Passando agora para a política propriamente dita, o que pode o político fazer daquilo que não depende dele, da incerteza e do risco que o rodeiam e que formam a paisagem na qual as suas decisões têm lugar? Pode, sem dúvida, procurar modificar as circunstâncias em seu favor. Pode, como lembrou um autor célebre, ser generoso quando tal lhe é benéfico, cruel quando for necessário, mentir se a isso as condições o obrigam e saber acertar na ocasião certa para agir, para dar a forma que mais lhe convém à realidade com a qual se confronta. Sobretudo, tal como o libertino, deve ser ousado (como coisa distinta de temerário). Mas, mesmo que possua essa soma excepcional de virtudes políticas, a larga fatia de coisas que não dependem dele pode muito bem levá-lo ao fracasso. O risco não é eliminável. A acção, o lançar dos dados, não abolirá jamais o acaso.
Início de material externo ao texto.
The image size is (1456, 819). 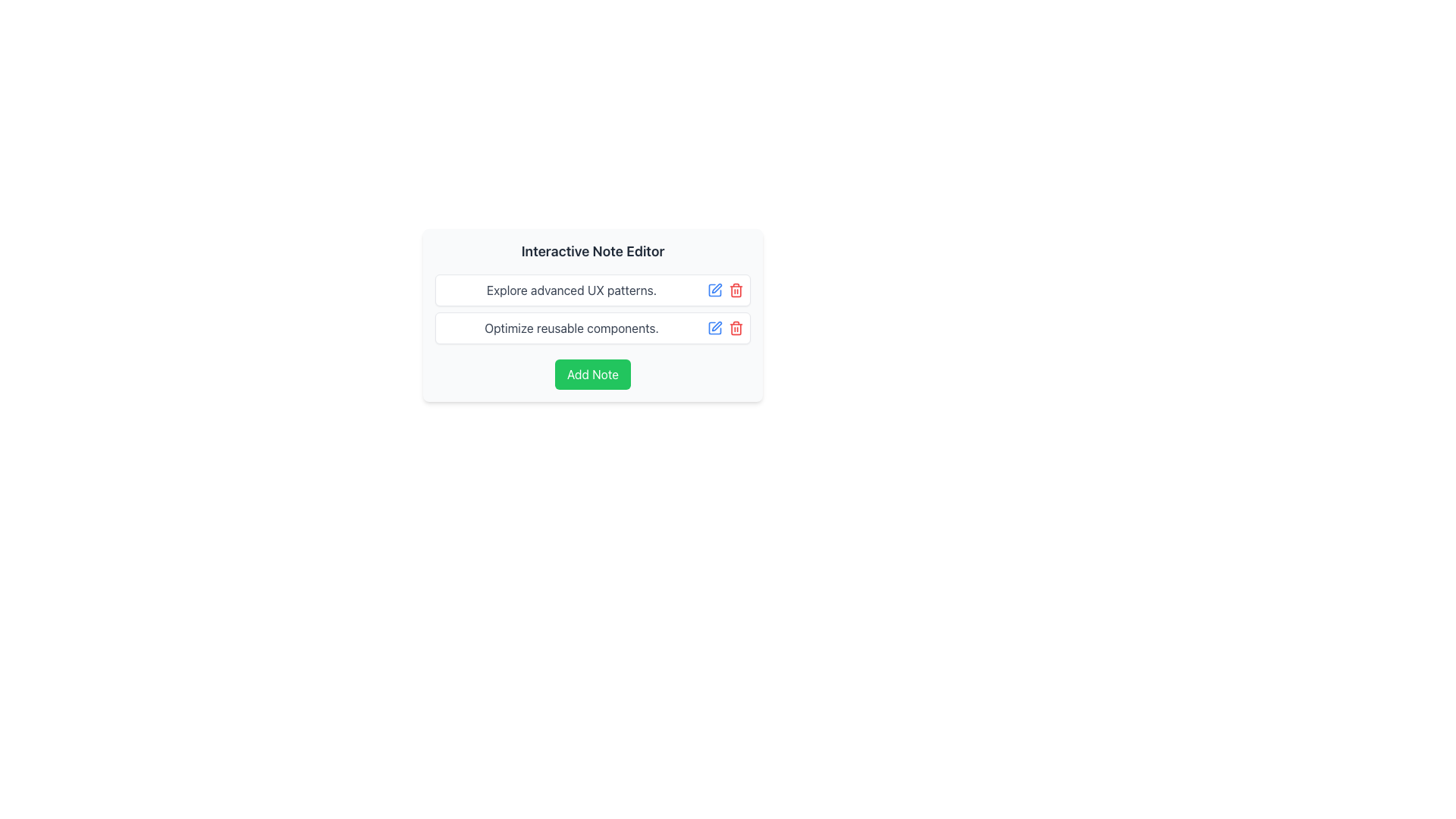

Esta rápida visita a algumas ideias que a tradição nos legou no que diz respeito ao risco mostra que mesmo os mais atentos à efectividade deste e à necessidade de o dominar reconheceram que ele não é nunca eliminável. Mas ele aumenta exponencialmente, é claro, se nenhuma atenção lhe é prestada. Ora, uma das formas mais vulgares de não prestar atenção ao risco é aquela que consiste em confiar cegamente na mágica eficácia das nossas ideias sobre a realidade, em crer que um plano perfeito e muito certinho conduz sem desvios à justiça e à felicidade. Sabemos no que isso dá. Aí, o fracasso não é apenas uma possibilidade sempre verosímil. É mesmo uma certeza absoluta. Substituindo ao corpo-a-corpo com a realidade, com aquilo que nos põe em causa, um mundo imaginário despido de atritos e supostamente dotado de uma eficácia prática à prova de bala, o que resulta é fatalmente a catástrofe.
Por isso, a atenção ao risco é de longe preferível, e, somando tudo, um bom critério de orientação política. Não que o risco possa ser eliminado: obviamente não pode. Mas pode, de alguma maneira, ser objectivado, e, como tal, relativamente controlado. Não temos medidas precisas, rigor matemático, em matéria política. Mas convém, mesmo assim, e tal é possível, garantir algum espaço para o cálculo e a deliberação. A temerária desatenção ao risco retira esse espaço todo. Põe-nos inteiramente à mercê dos outros. O mundo é já de si arriscado. Não convém, por ideologia, torná-lo ainda pior. Parece algo a ter em conta quando se elege alguém para nos governar. Porque alguns têm, por princípio, essa atenção, e outros, por princípio, não. Quando tudo parece improvisação, é sinal claro que não a têm.